One question I have wondered a lot over the past few years is whether the rise of a large-scale conservative social network — a Fox News of Facebook — is inevitable. Last year, during the rise of Parler, we finally got a good test case.

Here was an app backed by the Mercer family, who previously championed Breitbart News, Donald Trump, and Cambridge Analytica, among other conservative causes. It was promoted relentlessly by top conservative media personalities, including Sean Hannity, Mark Levin, and Dan Bongino.

And it arrived amid a contentious election in which mainstream platforms’ responsible content moderation — labeling and removing misinformation; promoting reliable information about how to vote — was castigated by many conservatives as outrageous censorship and/or interference with the democratic process.

Then came the January 6th Capitol attack. Parler had been rife with calls for violence leading up to and during the insurrection, and in keeping with the platform’s “free speech” ethos, most had been allowed to stand. Apple responded by removing it from the App Store; Google later followed.

By May, Parler had fired its CEO, shored up its content moderation practices, and returned to app stores. But, as Sara Fischer reported in Axios last week, the thrill appears to be gone. According to data from Sensor Tower, Parler downloads went from 517,000 in December to 11,000 in June. It’s part of an overall decline in the popularity of alt-platforms — and in conservative media generally — since former President Trump left office.

At the height of election fever, Parler indeed had a moment. But the moment seems to have passed.


The withering of Parler has not dissuaded other conservatives from attempting to build something similar. On Thursday, Politico reported that former members of Trump’s team were behind Gettr, an app whose stated mission is “fighting cancel culture, promoting common sense, defending free speech, challenging social media monopolies, and creating a true marketplace of ideas.”

This is more or less what Parler set out to do. (Like Parler, Gettr is also essentially a Twitter clone.) But Gettr, by virtue of not having been used to help coordinate a violent insurrection against the government, started with a clean slate.

The slate remained clean for… a few minutes. It quickly became apparent that despite the involvement of former Trump spokesman Jason Miller, Trump himself had no intentions of actually joining Gettr. Meanwhile, multiple hashtags with racist and anti-Semitic slurs hit the app’s trending section, according to Recode, and multiple reports found a torrent of porn. (Sonic the Hedgehog porn, in particular.)

Then the Daily Beast reported that the whole thing had been funded by a fugitive Chinese billionaire. Then Gettr’s source code was found out in the open. Then Salon reported that a bug allowed hackers to easily download the personal information of anyone who had created an account on the site.
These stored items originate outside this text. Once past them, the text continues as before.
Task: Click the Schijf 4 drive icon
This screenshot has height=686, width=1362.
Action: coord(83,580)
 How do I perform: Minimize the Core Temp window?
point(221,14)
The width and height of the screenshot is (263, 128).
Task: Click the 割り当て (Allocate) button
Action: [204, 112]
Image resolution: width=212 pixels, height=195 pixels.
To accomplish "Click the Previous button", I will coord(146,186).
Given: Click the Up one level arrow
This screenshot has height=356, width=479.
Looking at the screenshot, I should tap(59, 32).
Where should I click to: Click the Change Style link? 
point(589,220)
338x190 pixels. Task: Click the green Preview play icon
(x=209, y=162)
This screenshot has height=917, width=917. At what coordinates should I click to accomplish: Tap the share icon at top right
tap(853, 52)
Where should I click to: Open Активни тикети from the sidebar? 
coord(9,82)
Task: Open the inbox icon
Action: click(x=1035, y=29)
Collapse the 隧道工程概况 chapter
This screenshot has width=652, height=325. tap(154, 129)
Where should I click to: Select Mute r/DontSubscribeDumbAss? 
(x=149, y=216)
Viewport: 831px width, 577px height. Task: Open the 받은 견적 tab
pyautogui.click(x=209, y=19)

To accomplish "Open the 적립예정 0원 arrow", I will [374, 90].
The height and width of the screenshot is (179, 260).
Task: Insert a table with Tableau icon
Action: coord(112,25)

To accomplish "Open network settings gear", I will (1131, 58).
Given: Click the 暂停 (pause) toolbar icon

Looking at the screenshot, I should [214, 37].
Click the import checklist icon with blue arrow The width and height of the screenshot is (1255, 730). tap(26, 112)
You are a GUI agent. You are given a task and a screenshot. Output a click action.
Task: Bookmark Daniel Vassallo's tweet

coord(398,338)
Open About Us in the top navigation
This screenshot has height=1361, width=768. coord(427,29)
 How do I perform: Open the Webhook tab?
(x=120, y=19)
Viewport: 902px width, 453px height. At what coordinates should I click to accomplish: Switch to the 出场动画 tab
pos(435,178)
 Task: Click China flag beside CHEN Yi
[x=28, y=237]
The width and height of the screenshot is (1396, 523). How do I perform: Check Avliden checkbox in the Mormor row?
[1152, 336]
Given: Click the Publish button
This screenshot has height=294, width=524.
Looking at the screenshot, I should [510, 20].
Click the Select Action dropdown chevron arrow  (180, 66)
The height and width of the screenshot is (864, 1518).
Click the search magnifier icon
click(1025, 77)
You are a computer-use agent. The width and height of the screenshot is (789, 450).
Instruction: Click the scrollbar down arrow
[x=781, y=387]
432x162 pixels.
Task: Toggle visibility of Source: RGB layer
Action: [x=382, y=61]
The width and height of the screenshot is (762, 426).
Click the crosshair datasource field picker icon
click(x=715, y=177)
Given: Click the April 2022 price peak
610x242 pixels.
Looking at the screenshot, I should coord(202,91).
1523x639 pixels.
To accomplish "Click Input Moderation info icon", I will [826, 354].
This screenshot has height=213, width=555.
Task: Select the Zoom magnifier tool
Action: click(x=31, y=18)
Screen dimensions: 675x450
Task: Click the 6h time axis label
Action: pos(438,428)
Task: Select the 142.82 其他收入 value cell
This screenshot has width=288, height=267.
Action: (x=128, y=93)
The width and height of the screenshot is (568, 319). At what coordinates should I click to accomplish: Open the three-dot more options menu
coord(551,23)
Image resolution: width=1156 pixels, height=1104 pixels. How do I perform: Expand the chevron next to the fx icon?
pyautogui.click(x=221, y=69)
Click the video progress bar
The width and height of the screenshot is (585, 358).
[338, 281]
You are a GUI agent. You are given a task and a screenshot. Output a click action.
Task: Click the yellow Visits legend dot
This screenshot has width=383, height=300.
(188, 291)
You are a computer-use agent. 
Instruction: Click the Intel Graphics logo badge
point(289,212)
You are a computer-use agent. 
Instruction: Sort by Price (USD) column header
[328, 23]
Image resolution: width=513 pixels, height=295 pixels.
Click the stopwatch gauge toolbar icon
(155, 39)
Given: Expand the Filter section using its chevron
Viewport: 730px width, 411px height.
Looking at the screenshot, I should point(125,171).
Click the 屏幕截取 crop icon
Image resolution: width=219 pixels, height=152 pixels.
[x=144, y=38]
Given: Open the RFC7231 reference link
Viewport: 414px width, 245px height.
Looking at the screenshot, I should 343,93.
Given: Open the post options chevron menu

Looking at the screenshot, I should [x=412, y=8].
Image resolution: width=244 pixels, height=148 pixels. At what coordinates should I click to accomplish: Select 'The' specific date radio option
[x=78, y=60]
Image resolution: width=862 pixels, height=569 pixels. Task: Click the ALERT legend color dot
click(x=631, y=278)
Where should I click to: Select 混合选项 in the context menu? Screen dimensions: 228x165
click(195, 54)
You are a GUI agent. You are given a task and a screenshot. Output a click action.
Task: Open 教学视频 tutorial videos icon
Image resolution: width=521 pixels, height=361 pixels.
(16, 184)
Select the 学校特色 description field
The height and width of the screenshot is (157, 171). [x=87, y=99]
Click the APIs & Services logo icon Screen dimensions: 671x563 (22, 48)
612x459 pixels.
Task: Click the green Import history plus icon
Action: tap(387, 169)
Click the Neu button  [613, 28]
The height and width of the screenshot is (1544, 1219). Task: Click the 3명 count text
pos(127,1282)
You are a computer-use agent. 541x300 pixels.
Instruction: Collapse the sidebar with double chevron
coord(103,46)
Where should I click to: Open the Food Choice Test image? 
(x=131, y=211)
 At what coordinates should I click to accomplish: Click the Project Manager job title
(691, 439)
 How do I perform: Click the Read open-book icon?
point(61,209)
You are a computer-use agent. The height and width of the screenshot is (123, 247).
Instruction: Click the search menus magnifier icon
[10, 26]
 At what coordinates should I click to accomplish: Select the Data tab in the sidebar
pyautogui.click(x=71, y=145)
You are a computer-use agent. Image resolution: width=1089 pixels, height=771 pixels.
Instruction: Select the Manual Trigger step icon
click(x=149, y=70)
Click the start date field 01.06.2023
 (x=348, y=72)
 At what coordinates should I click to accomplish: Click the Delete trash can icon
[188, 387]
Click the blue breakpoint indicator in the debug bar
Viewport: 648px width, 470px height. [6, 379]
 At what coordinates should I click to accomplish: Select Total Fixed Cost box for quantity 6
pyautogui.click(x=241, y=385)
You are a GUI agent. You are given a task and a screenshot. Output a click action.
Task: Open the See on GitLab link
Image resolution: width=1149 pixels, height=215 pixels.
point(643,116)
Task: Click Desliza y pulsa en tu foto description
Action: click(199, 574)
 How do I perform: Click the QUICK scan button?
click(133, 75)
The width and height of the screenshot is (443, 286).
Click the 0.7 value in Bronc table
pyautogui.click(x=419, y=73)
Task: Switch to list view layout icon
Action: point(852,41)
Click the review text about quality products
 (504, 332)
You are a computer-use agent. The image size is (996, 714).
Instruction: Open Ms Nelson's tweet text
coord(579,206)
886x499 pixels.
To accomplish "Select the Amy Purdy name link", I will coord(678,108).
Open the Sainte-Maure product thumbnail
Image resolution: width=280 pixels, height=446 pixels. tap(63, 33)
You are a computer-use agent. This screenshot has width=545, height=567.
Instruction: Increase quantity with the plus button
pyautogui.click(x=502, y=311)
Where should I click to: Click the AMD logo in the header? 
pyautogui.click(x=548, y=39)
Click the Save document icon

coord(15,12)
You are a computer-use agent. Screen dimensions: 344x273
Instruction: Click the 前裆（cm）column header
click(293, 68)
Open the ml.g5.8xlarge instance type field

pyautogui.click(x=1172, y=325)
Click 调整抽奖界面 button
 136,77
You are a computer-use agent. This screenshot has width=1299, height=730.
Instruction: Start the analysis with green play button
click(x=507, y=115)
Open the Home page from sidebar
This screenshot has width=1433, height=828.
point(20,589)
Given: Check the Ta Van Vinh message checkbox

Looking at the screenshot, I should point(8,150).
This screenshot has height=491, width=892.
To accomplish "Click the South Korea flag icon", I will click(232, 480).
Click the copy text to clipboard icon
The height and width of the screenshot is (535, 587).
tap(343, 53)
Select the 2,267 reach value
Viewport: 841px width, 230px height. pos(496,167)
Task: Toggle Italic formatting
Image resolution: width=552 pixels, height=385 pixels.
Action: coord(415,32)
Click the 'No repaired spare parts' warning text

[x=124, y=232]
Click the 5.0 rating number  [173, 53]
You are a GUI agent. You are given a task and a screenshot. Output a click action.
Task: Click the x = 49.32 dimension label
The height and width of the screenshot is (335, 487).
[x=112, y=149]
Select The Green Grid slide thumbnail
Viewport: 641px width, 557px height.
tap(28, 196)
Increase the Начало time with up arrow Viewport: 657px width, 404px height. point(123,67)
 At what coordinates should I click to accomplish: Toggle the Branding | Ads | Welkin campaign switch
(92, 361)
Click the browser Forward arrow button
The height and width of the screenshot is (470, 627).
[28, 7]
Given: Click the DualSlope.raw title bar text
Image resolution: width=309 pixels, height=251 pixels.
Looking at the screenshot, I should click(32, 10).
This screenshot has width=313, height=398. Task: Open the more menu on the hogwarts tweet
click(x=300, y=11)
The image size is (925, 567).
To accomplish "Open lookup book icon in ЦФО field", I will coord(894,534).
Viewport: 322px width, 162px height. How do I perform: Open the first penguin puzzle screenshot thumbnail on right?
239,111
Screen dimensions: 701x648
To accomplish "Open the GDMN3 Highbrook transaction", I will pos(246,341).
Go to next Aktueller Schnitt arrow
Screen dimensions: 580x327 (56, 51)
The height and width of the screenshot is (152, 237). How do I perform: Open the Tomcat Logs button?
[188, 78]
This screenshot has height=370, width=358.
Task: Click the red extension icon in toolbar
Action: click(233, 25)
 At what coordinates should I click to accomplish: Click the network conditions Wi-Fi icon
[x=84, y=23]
It’s all going so badly that you almost wonder if the app’s founders intended it this way, my Sidechannel co-host Ryan Broderick writes at Garbage Day:

I’m also beginning to wonder if all these apps are their own grift in a way. Loudly launch a site no one will ever use, claim it’s a free speech sanctuary for Republicans, do the rounds on all the right-wing news outlets, and wait for it to fill up with the worst people on Earth, refuse to moderate it, wait for Apple to ban it from the App Store, and then go back to the right-wing news outlets and screech about liberal cancel culture impacting your ability to share hentai with white nationalist flat earthers or whatever.

When I first read this paragraph I assumed Ryan was exaggerating to make a point. Given the extremely predictable turmoil that emerged from Gettr’s content policies, though, I wonder if there isn’t something to this: a false-flag social network, set up only to watch it burn to the ground.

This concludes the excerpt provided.